Which, um, came back to actually bite my ass clean off. 

So now we’ve reached critical mess.  Walking in the front door raises my blood pressure by several thousand points.  No one can find any clean socks.  Everyone is tired of hearing me gripe.  I have visions of my own starkly clean and minimalist apartment where NO ONE is allowed to visit me.  Ever.  I’ll just video conference forever and ever, amen.

The weekend is coming.  Saturday I am going to start the Master Cleanse (which I’m hoping will help with my autoimmune disease because I’m  tired of taking four pills three times a day and still being sick) and between trips to the loo I will be making trips to the garbage and the goodwill drop off.  I’m hoping to clear things out enough that I can maybe hire someone to come and help me keep on top of things.  Because not only do I not blog, I don’t do other vital things like pay bills on time, pluck my eyebrows, read blogs and books and magazines, knit, cook, watch movies and chill out now and then. 

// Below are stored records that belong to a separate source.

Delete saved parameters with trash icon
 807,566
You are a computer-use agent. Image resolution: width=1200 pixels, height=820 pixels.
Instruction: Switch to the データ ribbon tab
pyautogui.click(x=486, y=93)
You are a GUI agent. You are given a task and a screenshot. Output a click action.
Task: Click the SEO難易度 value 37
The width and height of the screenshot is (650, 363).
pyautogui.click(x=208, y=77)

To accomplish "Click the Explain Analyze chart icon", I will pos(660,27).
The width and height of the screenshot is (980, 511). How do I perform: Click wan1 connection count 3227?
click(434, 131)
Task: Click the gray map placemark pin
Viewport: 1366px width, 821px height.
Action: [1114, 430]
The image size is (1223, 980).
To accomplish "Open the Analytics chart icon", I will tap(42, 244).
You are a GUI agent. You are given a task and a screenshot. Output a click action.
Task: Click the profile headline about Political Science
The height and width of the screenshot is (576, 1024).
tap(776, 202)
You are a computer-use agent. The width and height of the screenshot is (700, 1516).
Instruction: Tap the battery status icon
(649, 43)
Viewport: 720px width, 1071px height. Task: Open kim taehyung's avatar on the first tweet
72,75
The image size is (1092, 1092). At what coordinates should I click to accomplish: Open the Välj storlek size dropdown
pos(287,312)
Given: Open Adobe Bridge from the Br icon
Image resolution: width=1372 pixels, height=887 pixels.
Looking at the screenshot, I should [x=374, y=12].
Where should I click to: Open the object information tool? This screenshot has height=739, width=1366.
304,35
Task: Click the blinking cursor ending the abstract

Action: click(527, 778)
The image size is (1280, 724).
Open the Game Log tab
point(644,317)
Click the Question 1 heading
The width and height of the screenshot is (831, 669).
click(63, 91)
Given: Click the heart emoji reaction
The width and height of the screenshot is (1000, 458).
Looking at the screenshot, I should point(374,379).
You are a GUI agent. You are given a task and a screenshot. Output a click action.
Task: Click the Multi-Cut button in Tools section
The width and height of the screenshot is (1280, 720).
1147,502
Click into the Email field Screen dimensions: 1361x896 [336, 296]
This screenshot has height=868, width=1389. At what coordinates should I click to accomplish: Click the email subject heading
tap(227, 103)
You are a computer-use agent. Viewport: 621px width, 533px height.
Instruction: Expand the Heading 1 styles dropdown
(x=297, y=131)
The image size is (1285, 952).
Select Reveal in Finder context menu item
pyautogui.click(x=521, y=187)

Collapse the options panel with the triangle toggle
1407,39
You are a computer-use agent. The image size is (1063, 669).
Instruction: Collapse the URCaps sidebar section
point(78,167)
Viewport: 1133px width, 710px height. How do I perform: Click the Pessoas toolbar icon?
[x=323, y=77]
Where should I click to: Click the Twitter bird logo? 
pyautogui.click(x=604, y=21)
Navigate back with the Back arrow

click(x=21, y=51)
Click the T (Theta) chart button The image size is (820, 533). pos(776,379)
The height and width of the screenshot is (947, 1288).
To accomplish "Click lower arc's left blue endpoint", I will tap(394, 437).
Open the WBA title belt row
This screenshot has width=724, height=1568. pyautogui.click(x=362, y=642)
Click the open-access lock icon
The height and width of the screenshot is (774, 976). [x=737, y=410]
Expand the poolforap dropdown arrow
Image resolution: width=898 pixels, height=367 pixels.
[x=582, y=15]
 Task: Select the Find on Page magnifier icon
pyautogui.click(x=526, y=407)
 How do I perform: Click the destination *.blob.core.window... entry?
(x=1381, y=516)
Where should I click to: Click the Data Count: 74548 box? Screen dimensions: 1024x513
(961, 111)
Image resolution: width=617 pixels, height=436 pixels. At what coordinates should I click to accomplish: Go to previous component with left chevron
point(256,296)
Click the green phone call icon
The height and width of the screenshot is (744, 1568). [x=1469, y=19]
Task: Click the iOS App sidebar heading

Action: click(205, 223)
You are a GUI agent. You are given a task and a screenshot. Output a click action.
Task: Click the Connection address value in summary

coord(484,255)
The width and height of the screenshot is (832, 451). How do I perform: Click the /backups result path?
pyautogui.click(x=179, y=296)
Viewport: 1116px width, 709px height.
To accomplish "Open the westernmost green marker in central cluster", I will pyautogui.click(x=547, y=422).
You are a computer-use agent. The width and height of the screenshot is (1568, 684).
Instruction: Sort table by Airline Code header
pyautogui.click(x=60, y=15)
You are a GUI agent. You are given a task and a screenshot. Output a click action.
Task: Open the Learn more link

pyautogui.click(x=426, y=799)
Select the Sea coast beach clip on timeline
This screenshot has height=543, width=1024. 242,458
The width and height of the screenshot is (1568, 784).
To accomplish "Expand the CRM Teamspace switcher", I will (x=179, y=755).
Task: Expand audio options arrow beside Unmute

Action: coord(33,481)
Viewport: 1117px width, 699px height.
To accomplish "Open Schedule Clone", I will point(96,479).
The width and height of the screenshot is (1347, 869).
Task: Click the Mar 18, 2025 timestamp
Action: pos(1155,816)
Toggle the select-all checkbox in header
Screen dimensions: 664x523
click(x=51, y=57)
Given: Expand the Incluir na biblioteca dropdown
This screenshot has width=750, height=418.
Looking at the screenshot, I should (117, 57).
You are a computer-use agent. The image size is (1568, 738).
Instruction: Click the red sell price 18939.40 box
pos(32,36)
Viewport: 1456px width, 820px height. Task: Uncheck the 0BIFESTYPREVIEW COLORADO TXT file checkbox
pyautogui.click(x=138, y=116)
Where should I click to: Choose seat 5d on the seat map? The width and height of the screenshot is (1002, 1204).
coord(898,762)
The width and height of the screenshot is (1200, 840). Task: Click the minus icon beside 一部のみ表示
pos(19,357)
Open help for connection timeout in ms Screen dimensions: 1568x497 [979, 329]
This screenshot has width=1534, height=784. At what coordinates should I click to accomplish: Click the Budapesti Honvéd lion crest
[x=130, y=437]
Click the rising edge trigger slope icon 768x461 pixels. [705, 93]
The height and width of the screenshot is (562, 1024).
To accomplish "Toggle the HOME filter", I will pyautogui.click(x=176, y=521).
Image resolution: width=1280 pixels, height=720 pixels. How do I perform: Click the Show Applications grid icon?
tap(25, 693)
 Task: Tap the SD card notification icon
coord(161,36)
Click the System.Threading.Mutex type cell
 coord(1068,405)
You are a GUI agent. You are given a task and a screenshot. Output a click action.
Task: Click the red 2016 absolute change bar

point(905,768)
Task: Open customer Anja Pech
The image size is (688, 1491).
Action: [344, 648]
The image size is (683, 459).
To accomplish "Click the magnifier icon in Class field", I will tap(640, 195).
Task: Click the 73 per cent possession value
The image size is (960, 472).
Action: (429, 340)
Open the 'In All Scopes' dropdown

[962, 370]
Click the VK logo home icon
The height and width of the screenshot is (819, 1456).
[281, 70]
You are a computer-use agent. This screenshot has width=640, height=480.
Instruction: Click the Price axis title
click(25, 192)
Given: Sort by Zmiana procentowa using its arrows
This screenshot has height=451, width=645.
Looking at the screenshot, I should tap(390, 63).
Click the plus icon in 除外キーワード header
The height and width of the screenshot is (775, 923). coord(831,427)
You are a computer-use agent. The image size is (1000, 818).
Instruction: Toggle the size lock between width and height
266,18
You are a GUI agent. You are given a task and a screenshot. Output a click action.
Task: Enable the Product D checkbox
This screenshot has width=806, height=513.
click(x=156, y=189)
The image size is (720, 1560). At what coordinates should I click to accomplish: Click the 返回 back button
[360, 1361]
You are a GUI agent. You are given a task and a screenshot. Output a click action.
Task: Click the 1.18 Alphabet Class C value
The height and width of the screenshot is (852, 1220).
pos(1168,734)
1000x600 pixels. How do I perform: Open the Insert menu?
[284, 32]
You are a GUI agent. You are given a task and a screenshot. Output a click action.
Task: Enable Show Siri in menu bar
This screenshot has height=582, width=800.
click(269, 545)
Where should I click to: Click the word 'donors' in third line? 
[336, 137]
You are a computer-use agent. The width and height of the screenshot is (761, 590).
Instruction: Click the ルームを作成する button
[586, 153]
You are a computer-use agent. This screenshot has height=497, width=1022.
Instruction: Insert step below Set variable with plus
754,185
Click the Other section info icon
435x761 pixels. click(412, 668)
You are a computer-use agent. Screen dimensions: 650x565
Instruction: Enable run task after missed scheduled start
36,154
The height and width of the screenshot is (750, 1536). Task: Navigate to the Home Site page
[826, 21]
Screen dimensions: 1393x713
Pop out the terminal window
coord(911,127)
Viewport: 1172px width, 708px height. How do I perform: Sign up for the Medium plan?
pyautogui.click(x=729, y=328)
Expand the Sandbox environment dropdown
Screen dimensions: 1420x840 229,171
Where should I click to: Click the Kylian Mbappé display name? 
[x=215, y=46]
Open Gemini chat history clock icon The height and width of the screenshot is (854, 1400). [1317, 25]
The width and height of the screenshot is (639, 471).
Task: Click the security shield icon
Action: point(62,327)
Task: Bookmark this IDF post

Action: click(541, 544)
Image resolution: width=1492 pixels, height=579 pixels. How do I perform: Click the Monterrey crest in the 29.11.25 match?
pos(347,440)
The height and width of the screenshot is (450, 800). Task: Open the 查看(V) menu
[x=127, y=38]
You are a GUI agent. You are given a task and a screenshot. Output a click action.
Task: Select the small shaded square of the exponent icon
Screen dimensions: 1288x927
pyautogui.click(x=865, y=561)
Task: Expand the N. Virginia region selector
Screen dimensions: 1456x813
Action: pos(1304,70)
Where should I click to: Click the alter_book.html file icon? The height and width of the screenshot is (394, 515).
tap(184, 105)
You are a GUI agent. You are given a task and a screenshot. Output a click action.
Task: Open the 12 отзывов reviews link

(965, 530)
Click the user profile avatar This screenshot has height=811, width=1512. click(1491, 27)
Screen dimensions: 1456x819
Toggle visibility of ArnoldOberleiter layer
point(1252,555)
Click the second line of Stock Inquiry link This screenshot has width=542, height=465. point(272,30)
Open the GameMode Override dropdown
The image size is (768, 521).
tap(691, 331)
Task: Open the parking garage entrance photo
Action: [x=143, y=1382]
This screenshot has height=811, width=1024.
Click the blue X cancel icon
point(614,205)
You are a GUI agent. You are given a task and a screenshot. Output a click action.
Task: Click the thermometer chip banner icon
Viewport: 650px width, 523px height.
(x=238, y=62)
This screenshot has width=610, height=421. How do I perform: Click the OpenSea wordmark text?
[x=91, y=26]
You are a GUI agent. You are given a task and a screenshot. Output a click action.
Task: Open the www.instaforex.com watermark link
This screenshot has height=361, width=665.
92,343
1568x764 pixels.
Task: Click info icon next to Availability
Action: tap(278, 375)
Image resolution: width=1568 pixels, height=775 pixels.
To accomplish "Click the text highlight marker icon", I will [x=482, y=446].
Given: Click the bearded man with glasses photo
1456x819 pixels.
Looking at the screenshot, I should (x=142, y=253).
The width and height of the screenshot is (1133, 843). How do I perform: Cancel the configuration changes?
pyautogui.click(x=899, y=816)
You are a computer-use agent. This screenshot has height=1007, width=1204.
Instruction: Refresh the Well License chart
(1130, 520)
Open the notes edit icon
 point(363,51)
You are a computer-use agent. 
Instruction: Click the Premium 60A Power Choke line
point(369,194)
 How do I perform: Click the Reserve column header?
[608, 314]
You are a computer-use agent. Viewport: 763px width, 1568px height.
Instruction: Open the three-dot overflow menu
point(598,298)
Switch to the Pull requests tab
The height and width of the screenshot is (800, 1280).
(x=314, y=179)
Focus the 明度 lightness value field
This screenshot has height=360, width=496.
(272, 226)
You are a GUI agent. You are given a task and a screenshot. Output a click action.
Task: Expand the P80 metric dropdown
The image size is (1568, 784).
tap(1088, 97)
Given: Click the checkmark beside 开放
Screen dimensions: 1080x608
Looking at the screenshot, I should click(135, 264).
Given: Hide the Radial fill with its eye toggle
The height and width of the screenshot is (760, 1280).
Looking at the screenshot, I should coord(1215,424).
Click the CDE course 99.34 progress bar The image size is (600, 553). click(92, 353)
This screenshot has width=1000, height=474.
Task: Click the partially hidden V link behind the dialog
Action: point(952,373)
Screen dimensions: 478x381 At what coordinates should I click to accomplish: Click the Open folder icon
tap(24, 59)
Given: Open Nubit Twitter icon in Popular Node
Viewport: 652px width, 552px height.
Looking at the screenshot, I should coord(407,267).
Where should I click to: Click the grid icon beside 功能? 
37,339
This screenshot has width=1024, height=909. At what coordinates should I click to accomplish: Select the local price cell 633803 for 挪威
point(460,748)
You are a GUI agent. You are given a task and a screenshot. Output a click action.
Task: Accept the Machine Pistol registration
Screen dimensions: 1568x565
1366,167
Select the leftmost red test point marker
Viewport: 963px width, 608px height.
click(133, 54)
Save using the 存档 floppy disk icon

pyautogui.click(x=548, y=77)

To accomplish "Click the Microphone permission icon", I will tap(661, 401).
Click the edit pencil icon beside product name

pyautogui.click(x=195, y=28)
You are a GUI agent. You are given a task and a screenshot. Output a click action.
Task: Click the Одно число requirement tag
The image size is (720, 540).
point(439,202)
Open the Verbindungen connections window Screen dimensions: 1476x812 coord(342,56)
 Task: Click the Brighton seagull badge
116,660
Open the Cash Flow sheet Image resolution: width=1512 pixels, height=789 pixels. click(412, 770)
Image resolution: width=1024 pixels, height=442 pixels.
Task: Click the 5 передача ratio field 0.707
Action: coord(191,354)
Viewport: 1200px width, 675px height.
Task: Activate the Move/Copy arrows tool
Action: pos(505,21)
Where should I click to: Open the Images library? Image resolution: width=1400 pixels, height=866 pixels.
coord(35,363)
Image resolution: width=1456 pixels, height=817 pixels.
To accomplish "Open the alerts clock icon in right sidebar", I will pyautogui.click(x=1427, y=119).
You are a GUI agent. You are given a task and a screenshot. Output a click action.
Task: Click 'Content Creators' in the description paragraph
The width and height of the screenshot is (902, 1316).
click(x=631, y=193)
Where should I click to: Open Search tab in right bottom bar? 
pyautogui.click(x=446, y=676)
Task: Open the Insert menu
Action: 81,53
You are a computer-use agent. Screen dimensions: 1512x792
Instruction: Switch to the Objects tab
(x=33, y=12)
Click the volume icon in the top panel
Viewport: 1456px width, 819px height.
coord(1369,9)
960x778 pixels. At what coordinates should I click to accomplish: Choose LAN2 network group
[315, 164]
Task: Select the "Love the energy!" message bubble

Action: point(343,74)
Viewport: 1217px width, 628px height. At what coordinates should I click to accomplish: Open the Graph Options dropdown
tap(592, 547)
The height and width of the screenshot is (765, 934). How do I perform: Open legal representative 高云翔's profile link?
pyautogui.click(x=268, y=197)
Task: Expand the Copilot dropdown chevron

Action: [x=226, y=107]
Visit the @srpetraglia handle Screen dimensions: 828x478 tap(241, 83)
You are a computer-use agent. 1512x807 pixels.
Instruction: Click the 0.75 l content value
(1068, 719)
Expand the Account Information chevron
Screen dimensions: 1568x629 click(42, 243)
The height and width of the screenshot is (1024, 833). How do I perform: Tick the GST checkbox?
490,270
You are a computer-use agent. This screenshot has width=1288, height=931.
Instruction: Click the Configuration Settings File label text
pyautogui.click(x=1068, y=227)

I can’t do it all.  I will be miserable if I keep trying to.  I want to walk in the door and feel glad to be here.

8 thoughts on “Critical mess

  1. Marsha

    The very first thing I am going to do when I start to work outside the home is hire someone to help. I find that getting kids to help takes more time than doing it myself. When I already short of time, this doesn’t seem like a good solution. I think all the kids got together and hatched a conspiracy to get out of chores. But, the thing that ticks me off the most is the husband- he spends way more time complaining than helping.

    -Sending good wishes.

    Reply
  2. Christine

    Throw in the fact that both the cats have had worms recently – which included the runs … well, I’m just one step shy of the Health Department banging down my door.

    I like to think of my cleaning as bi-polar. I’m hoping for another manic phase soon.

    Reply
  3. Daisy

    It gets overwhelming, I can see that. The papers are the worst of it in my house. The rest gets put away fairly well. I dream of a decent looking file cabinet that I could keep in the main room, near the computer.

    Reply
  4. Melissa

    I understand your overwhelmed feeling.
    I hope you feel better soon.
    I do not think I could do the master cleanse that you are doing. Good Luck to you!